(Entries from a dataset)
════════════════

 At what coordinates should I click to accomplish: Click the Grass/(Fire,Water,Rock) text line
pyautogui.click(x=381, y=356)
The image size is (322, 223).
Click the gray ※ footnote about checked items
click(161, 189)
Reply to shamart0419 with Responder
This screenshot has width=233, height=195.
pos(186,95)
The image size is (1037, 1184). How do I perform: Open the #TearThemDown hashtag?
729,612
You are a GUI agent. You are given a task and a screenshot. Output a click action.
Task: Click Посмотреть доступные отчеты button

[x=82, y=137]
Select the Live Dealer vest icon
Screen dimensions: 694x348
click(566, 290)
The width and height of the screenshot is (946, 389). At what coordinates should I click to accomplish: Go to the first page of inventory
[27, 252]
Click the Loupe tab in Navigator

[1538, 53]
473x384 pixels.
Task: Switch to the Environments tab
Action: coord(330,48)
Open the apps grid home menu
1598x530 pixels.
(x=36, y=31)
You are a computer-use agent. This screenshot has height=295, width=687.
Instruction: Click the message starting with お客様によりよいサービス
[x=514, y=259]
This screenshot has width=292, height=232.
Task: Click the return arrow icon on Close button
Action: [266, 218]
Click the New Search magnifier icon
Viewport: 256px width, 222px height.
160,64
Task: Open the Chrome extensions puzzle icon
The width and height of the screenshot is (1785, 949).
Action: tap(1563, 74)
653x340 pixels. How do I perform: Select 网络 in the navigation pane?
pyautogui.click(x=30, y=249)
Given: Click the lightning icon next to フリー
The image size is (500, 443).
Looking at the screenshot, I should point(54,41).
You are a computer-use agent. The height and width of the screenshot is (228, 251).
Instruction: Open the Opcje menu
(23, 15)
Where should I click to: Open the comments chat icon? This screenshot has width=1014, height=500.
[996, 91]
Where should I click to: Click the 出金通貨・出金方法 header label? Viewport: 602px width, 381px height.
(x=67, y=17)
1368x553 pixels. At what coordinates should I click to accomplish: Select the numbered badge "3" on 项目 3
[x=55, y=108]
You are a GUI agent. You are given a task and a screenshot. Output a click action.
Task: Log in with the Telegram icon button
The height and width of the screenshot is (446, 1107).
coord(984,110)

════════════════

AIM → Lay out as a numbered list the lines of the listing starting at the line that contains "653x340 pixels. How" and ending at the line that contains "Looking at the", omitting any blank lines.

ANSWER TO THE TASK →
1. 653x340 pixels. How do I perform: Select 网络 in the navigation pane?
2. pyautogui.click(x=30, y=249)
3. Given: Click the lightning icon next to フリー
4. The image size is (500, 443).
5. Looking at the screenshot, I should point(54,41).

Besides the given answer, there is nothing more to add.